Pediatric dental anxiety is very common among young children, and oftentimes parents aren't sure how to manage the situation. To help you help your child, consider implementing the three strategies below that will ensure their next trip to the dentist goes as smoothly as possible:
Take Your Child to the Dentist from an Early Age
Taking your child to the dentist is a bit like taking them to the hairdresser. Initially, they will have a bad reaction to this unusual procedure and will likely get upset. However, over time, they will become more comfortable with their surroundings and realize that there is really nothing scary about having work carried out.
That's why it is extremely important to familiarize your child with the dentist from an early age. Oftentimes, it is easy to submit to your child's initial reaction and avoid taking them to the dentist until they are in dire need of treatment. However, taking this easy way out is a sure-fire way to build your child's anxiety, as they haven't been exposed to a dental clinic early in life.
As such, you should take your child for regular checkups and maintenance work. This will allow them to become comfortable in dealing with a dentist through routine, non-invasive procedures. Over time, their confidence will grow to a point where they are so comfortable with the dental clinic that they won't be scared when they require a filling or extraction.
Understand Your Child's Triggers
Panic attacks rarely happen spontaneously. Rather, they occur in response to an external trigger that forces the body into "panic mode" as a form of defense. Therefore, in order to help your child manage their anxiety while visiting the dentist, it's important to understand what is actually triggering this response.
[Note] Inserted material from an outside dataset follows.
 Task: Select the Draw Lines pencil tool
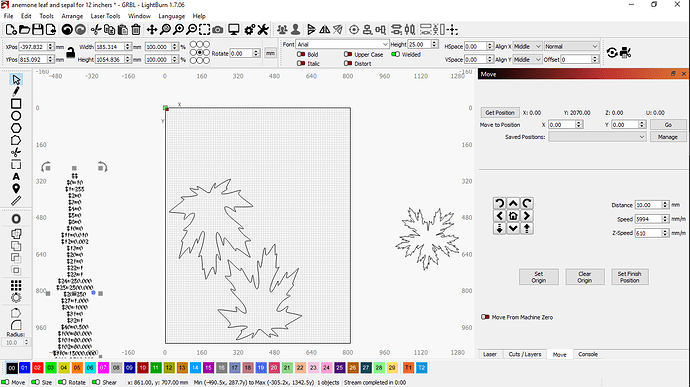point(16,92)
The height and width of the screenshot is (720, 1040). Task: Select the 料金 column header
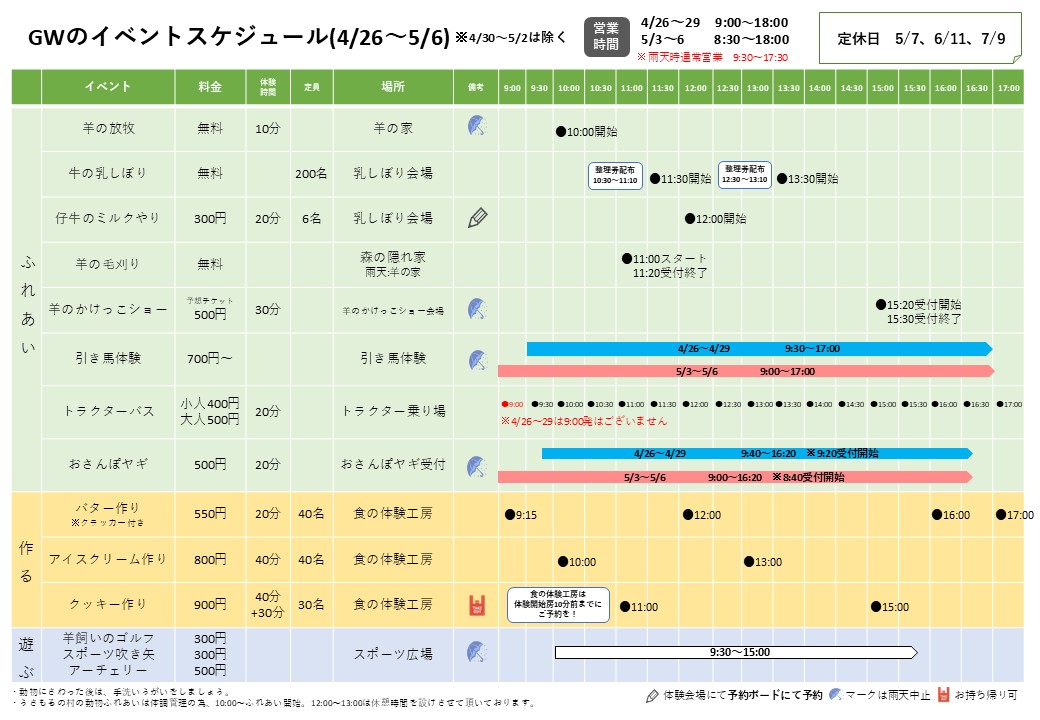click(209, 87)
The most common cause of panic attacks at the dentist is an underlying fear of the procedures carried out. This may be due to a negative past experience that your child relates to the dental clinic itself; however, it is more commonly due to a lack of understanding in the equipment used. Therefore, speak to your child's dentist and ask them to explain the equipment that will be used during your child's procedure in order to build familiarity and comfort when in the chair.
Another aspect of the dental clinic that may induce fear in your child is the thought of a painful procedure. Whether it is having a filling installed or removing a damaged tooth, there is a common misconception with young children that all dental procedures are a painful experience. Again, asking your dentist to fully inform your child prior to undergoing any procedure will help to manage their anxiety.
If your child's panic attacks continue despite this, you can ask the dentist what alternative treatments are available. Nowadays, many practices adopt what is known as "gentle dentistry", where less intrusive procedures are used to carry out routine tasks. By making use of less invasive technology, your child will feel more comfortable when visiting their dentist.
Maintain a Positive Attitude
This may seem a little counter-intuitive, as it isn't you who's going to the dentist; however, children's brains are like a sponge and they will pick up on any apprehension you may have when taking them to the dentist.
Therefore, your best strategy in managing their anxiety is to ensure you remain upbeat and positive at all times. Rather than framing the trip to the dentist in a negative light, try to make the experience as fun and light-hearted as possible. Reframing the dental visit from having a tooth removed to something a child can relate to – such as making sure their teeth are all good for the tooth fairy – will avoid your child attaching negative connotations to the experience.
Furthermore, avoid using trigger words such as "pain" and "hurt" at all costs. If your child goes into their appointment with these words bouncing around in their head, they will quickly become overwhelmed which, may trigger a panic attack. By using only positive words and reframing the experience in a good light, you will significantly reduce the chance of your child suffering from anxiety when they next visit the dentist.